Diffamazione su Facebook, i casi che hanno fatto giurisprudenza
La rete si evolve in maniera veloce e non sempre si hanno i mezzi giuridici per fronteggiare nuovi reati. Nel caso della diffamazione ci sono però alcune vicende che hanno fatto giurisprudenza, dando cioè indicazioni su come il legislatore intende muoversi e creando precedenti.
Il più noto risale al 2012 con la sentenza 31 dicembre 2012 n. 38912 arrivata dal tribunale di Livorno. Un’ex dipendente di un centro estetico della città, a suo dire licenziata ingiustamente, aveva postato sulla propria bacheca di Facebook post offensivi contro l’ex datore di lavoro, arrivando a consigliare di non andare nel centro. Il titolare l’aveva denunciata per diffamazione e il tribunale gli aveva dato ragione, condannando l’ex dipendente al pagamento di una multa da mille euro, il pagamento delle spese legali e un risarcimento di 3mila euro.
L’uso di Facebook è stato ritenuto un’aggravante proprio per la platea di persone a cui ci si rivolge: l’insulto e la diffamazione online raggiunge molte più persone e lede in maggior misura l’onore e la dignità di una persona. In precedenza c’era stato anche una sentenza del tribunale di Monza che aveva disposto il risarcimento di diecimila euro per una causa di diffazione di Facebook.

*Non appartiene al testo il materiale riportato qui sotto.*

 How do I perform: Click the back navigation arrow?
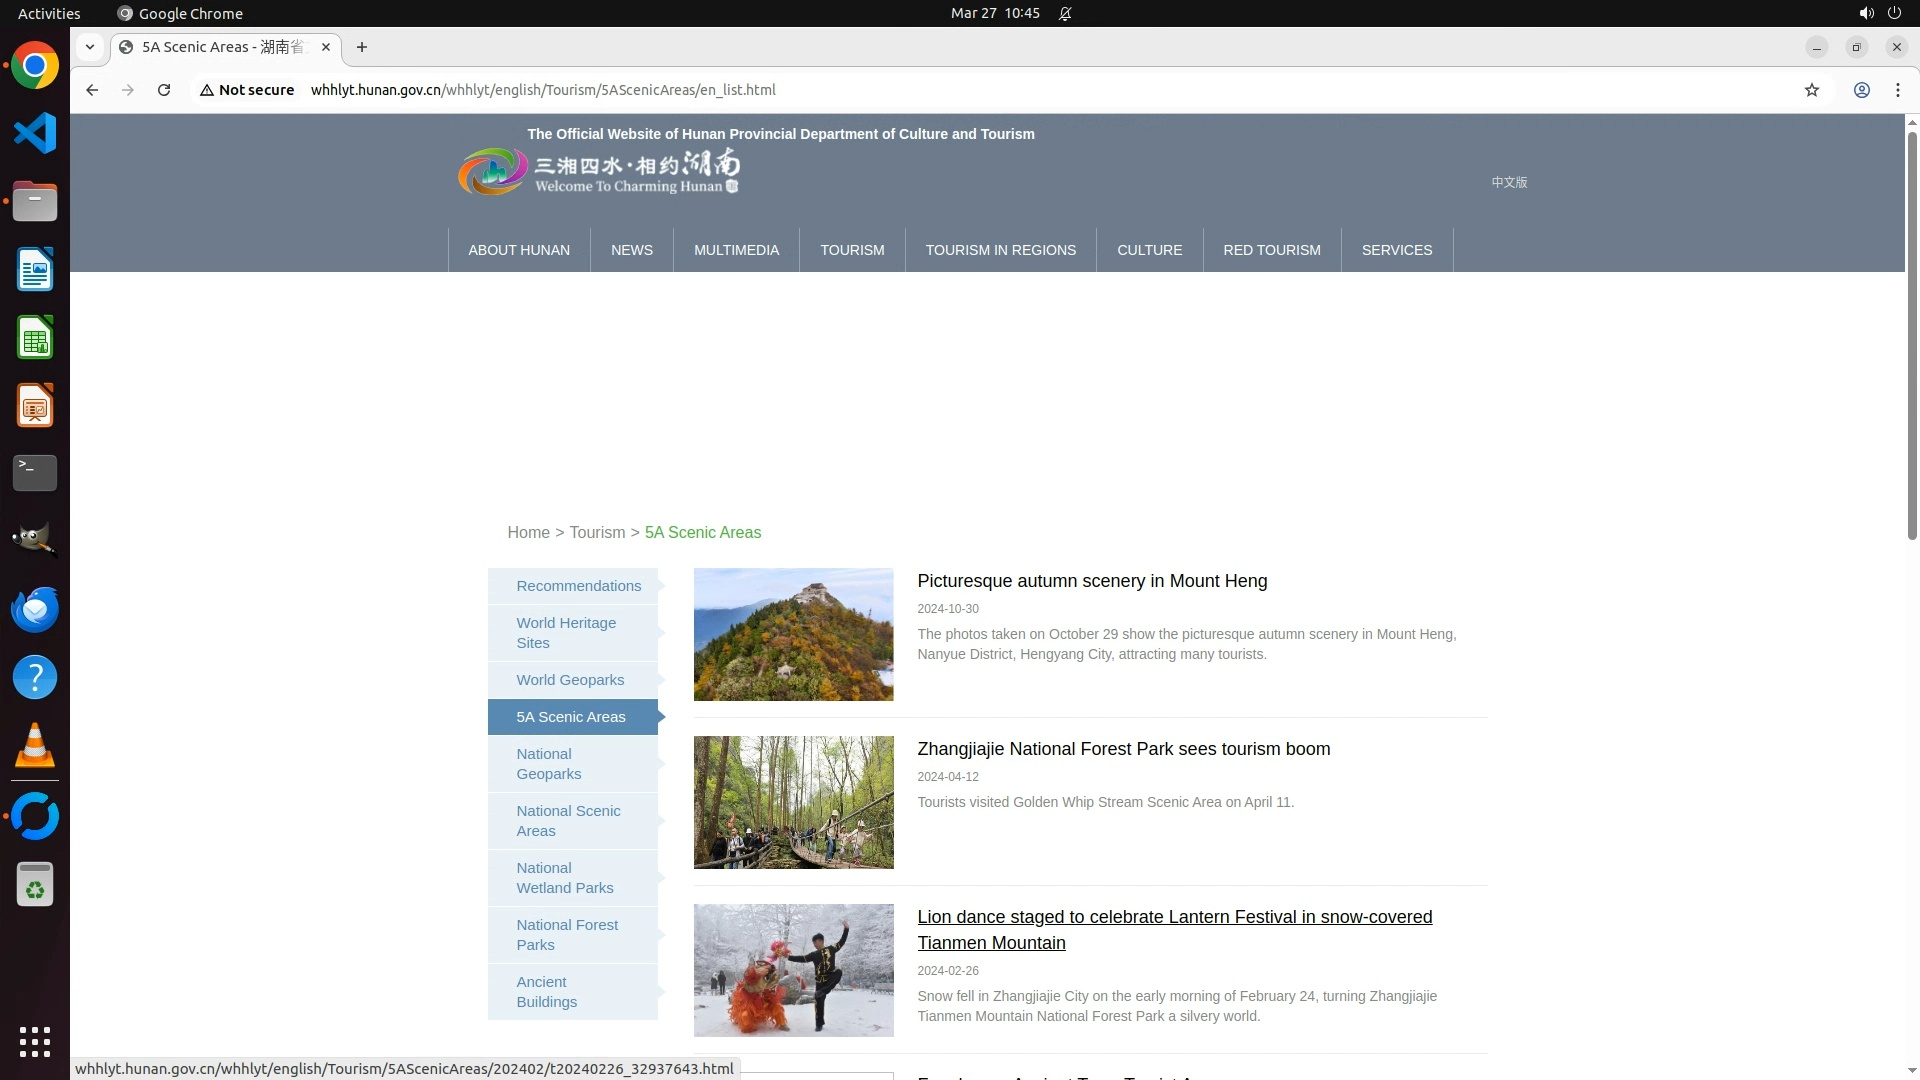[92, 90]
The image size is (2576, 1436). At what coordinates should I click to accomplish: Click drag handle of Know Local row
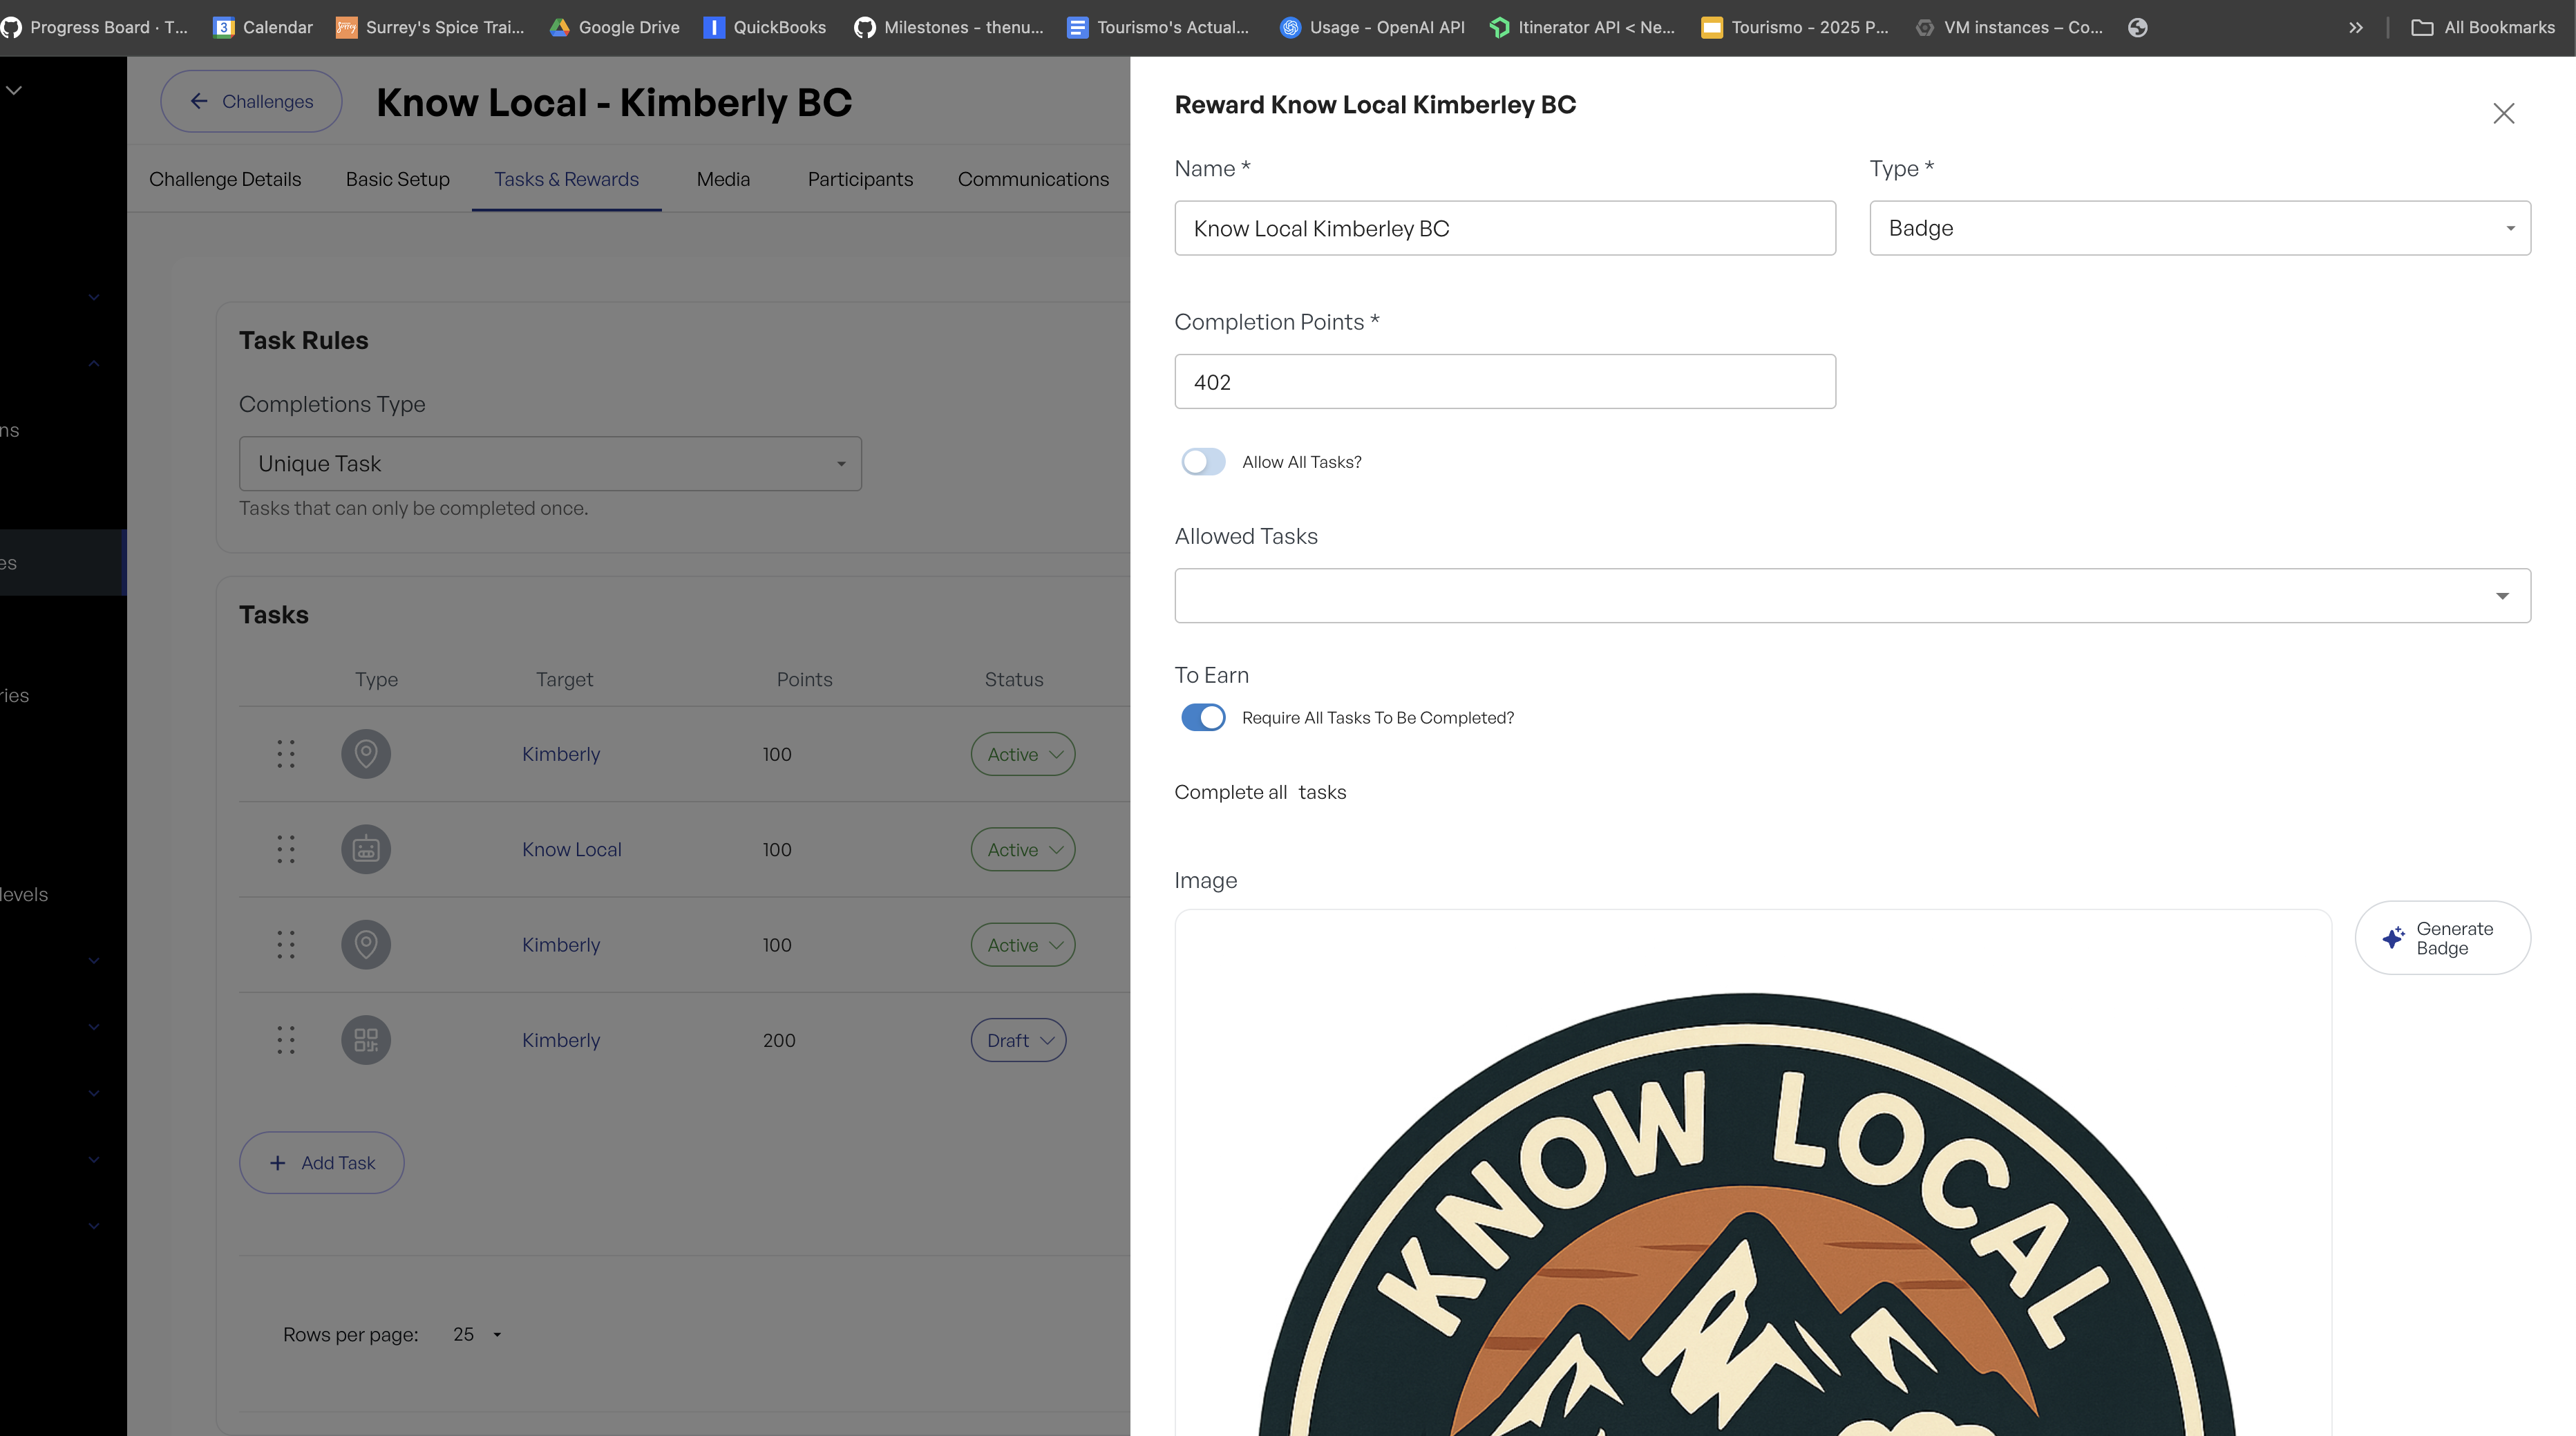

Di questi giorni invece la notizia che anche un “like” può essere diffamazione su Facebook. Un utente di Parma ha infatti postato il classico “mi piace” su alcuni commenti offensivi all’interno di una disputa tra due donne appartenenti a gruppo politici. Le parole erano dure e offensive, ledendo la persona e chiamando il causa anche il figlio. Da qui la denuncia che si è estesa anche ai “like”: secondo l’accusa in questo caso ci si rende complici del reato di diffamazione.